Loving does not apply here, as to apply it one most show that there is both "invidious" discrimination at play (which there isn't) and that the discrimination is an attempt to make a particular class superior (again, which is not the case here):
http://www.debatepolitics.com/us-constitution/215175-scotus-moderate-decision-ssm-3.html#post1064246320.
And the issue about prisoners being allowed to marry in no way recognized a federal constitutional right to marry, but that the state had no federal grounds to deny either rights or privileges to prisoners that were not specifically denied in the constitution or denial of which constituted cruel and unusual punishment. Rights or privileges not explicitly granted in the constitution are left to the states and the people. Marriage is one of these.
But, even if marriage was eventually declared a federal constitutional right by some convoluted erroneous reasoning, it's still "marriage", meaning "between a man and a woman as husband and wife". By it's very nature, "marriage" rightly discriminates between a single person by him or her self, three or more people, a man and a little girl, a dog and a cat, .. and a man and a man and a woman and a woman.
No exceptions can rightly be made with respect to the word "marriage".

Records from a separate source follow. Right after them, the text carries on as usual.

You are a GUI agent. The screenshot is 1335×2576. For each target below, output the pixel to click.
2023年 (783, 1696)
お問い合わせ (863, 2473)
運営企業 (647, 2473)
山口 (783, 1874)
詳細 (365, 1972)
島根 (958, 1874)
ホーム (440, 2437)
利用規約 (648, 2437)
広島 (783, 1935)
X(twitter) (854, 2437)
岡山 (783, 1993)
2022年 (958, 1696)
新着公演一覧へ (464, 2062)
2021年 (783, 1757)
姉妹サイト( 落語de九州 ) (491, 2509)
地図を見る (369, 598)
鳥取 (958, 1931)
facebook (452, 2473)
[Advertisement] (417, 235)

If you want to have private enterprise and government recognition of certain specific domestic partnerships (marriage itself is a civil union domestic partnership legal statute in every state), then each distinct civil union domestic partnership must be defined in detail and identified with an identifying word .. so "homarriage" or the like would be a new civil union domestic partnership "between two same sex people as husband and husband or wife and wife" or whatever.
But that's rightly up to each state to decide, as there is no federal constitutional even remotely applicable passage in this matter to force states to create specific statutes.

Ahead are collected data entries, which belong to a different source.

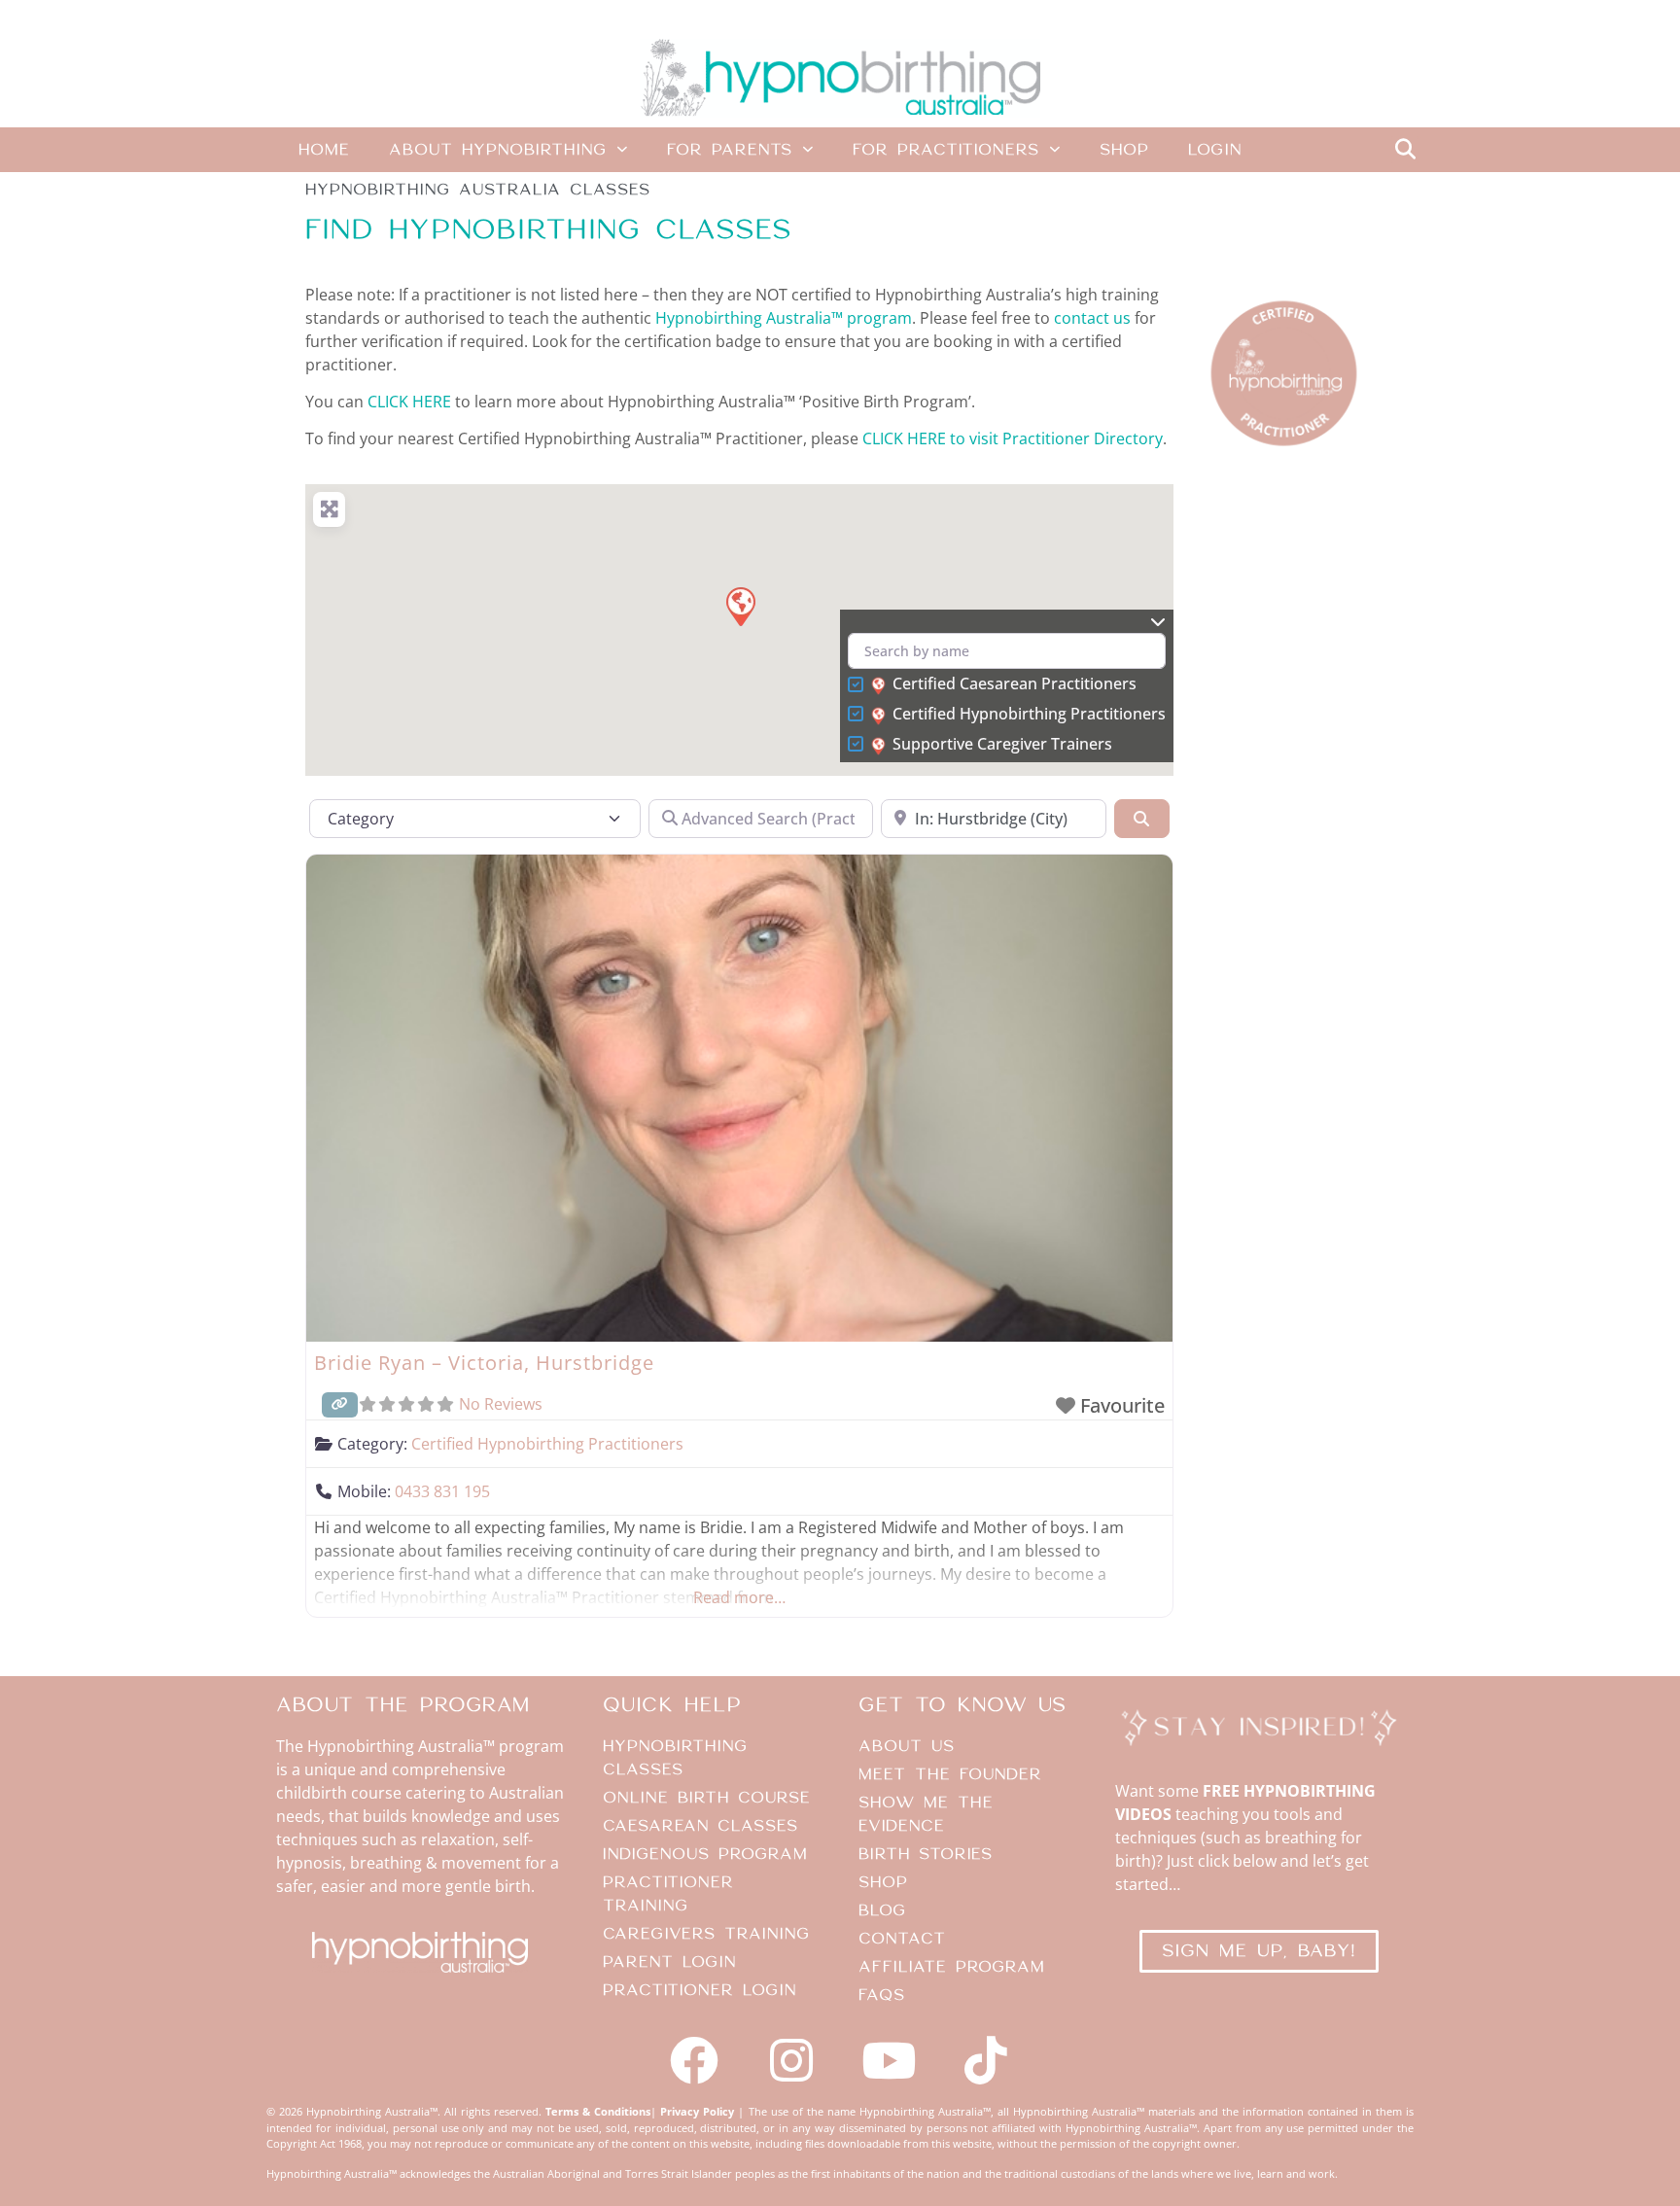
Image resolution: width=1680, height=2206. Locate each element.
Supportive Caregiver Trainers (1002, 744)
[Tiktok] (986, 2060)
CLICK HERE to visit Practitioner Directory (1012, 438)
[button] (1404, 149)
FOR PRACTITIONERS (946, 150)
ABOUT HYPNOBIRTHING (498, 150)
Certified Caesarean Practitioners (1014, 684)
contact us (1092, 318)
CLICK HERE (409, 401)
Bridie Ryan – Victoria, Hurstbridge (484, 1362)
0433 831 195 (442, 1491)
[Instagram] (791, 2060)
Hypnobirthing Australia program (783, 318)
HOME (324, 150)
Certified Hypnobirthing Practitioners (1029, 714)
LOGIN (1215, 150)
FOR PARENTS (729, 150)
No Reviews (500, 1404)
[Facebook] (694, 2060)
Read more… (739, 1597)
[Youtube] (888, 2060)
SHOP (1124, 150)
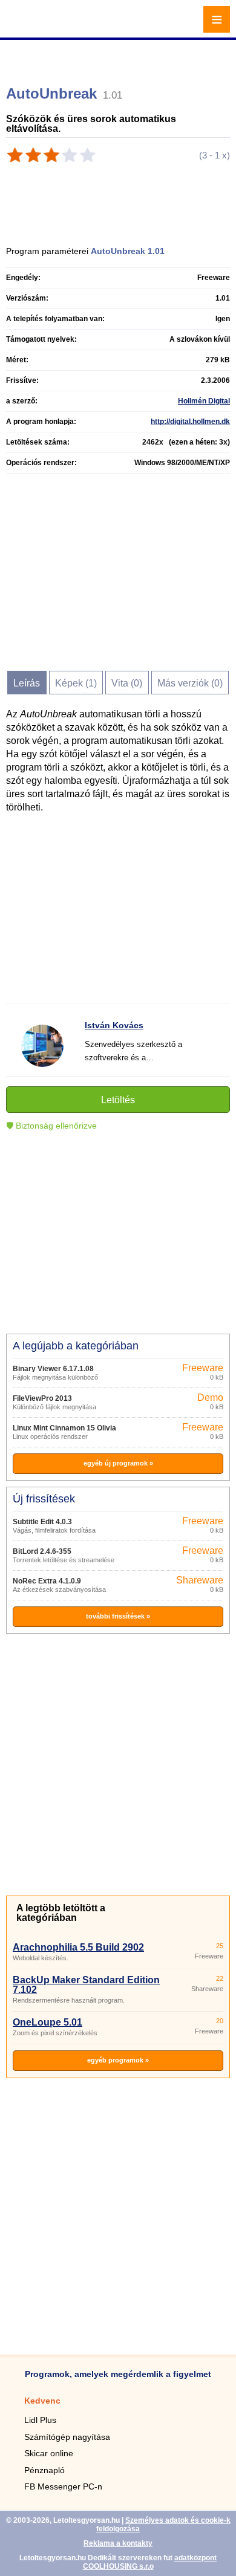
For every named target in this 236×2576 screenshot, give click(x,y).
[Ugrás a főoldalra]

Justice Thomas is absolutely correct, in that not only is it apparent that the SCOTUS is tipping their hand that the majority will attempt to construe a federal right to the ridiculous oxymoronic "gay marriage" / "same-sex marriage", but that that would obviously be the wrong decision, as though clearly the majority of Americans favor recognition, the majority of Americans also don't support that recognition under the inapplicable term "marriage", and because the SCOTUS simply has no final conclusion as to whether gay is from birth or a conscious choice, they cannot intelligently conclude it's an inalienable right.
The SCOTUS simply has no rationally intelligent grounds to conclude that "any two people" can "marry", both with respect to definitive propriety, respecting words and their true meaning, constitutionally, and with respect to the majority of Americans who have yet to show that gays marrying is a time-honored cultural reasonable and customary tradition.

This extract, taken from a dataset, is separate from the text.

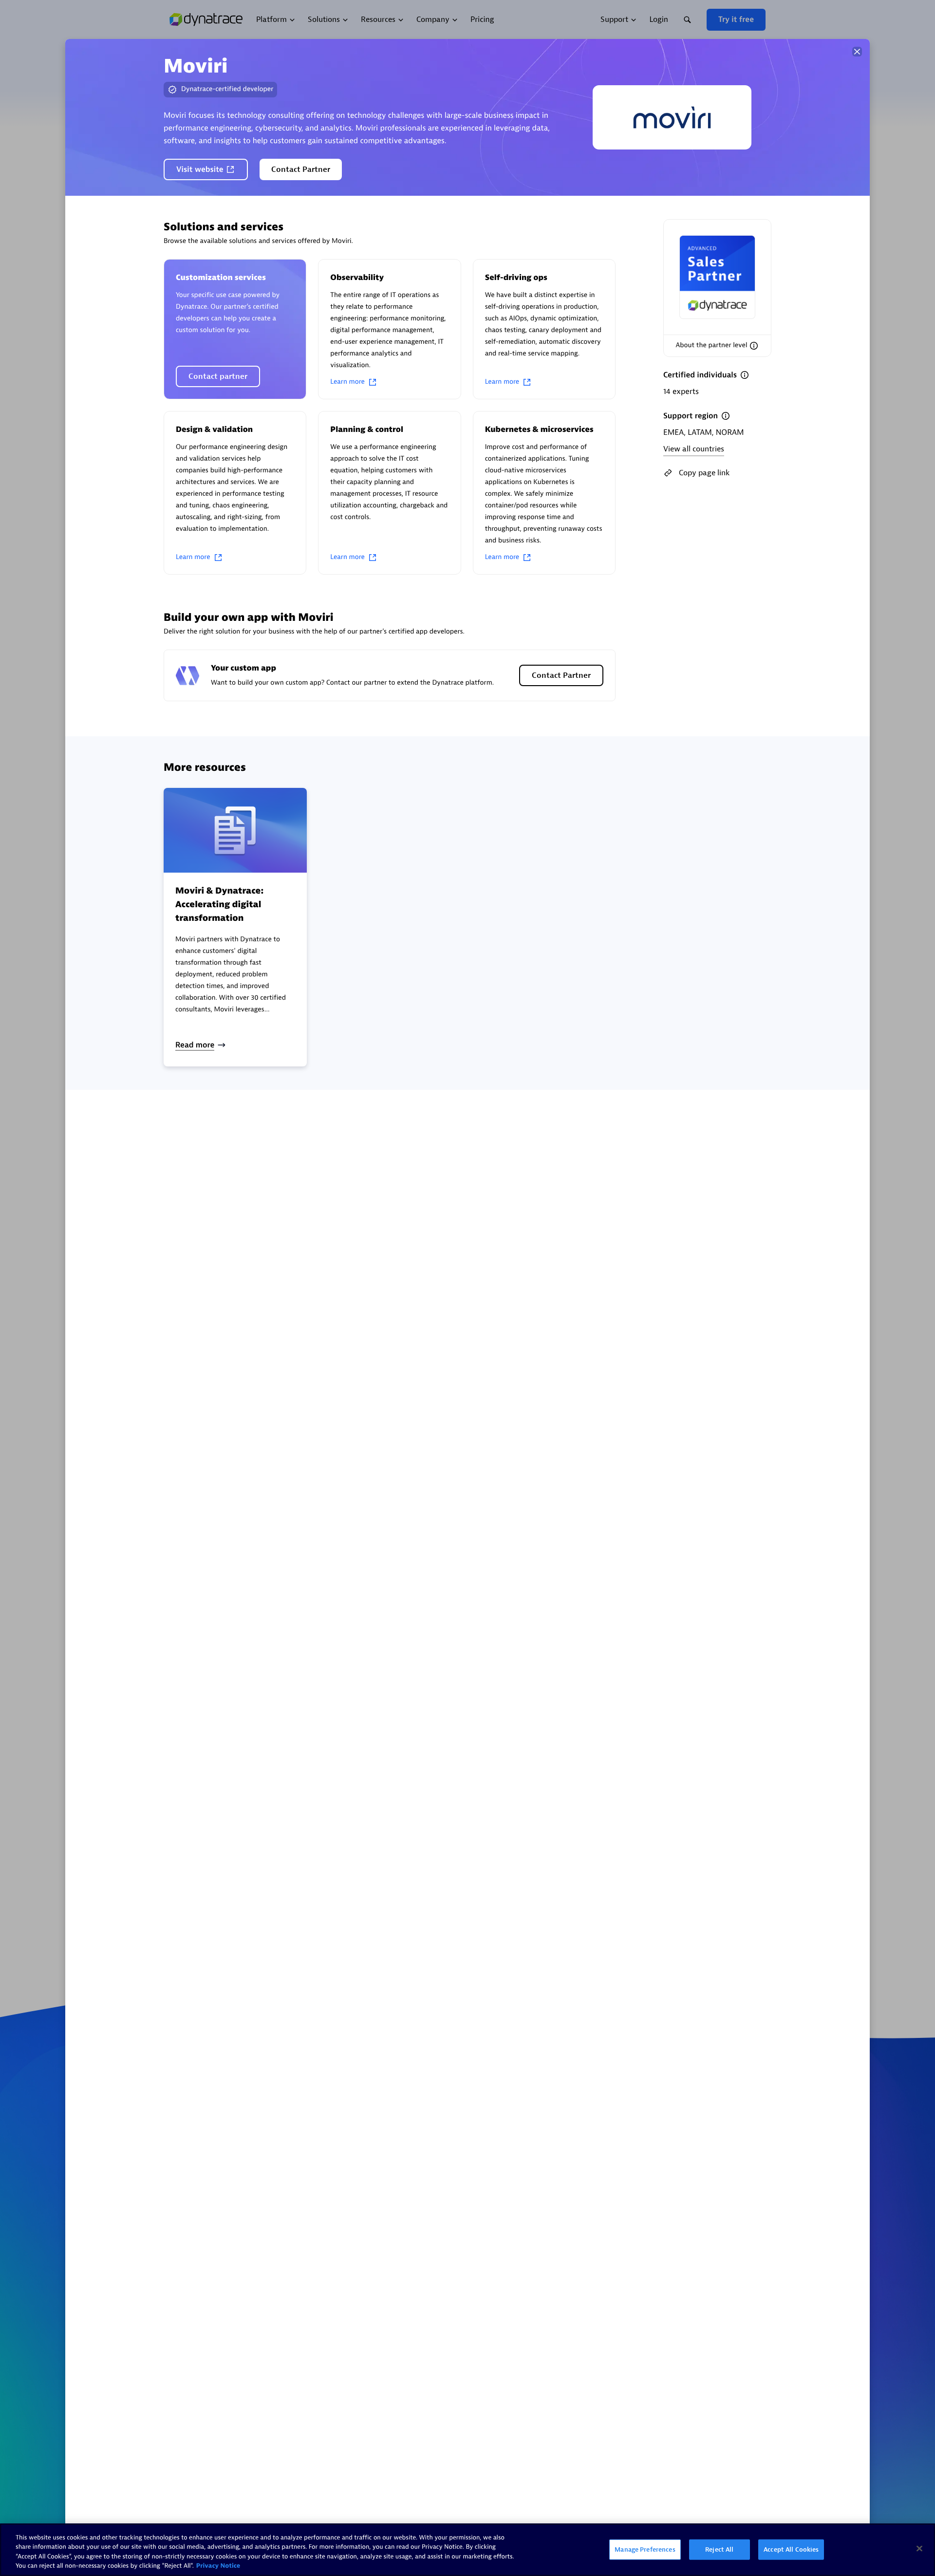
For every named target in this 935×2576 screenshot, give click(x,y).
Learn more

Ultimately, the likely thing the SCOTUS is going to do is to require same-sex union recognition in every state but to let each state decide what to call that particular union. Some states will call it rightly "homarriage", and others will erroneously refer to it as "marriage".
But the right thing for the SCOTUS to do is to allow recognition in every state but require that it be given a name other than marriage, as it's reasonable and customary for adult humans to bond one-to-one (not polygamously), but there is no reasonable and customary cultural tradition to call such bondings "marriage".
Again, marriage is a contract, and contract law is the province of the state, not the federal.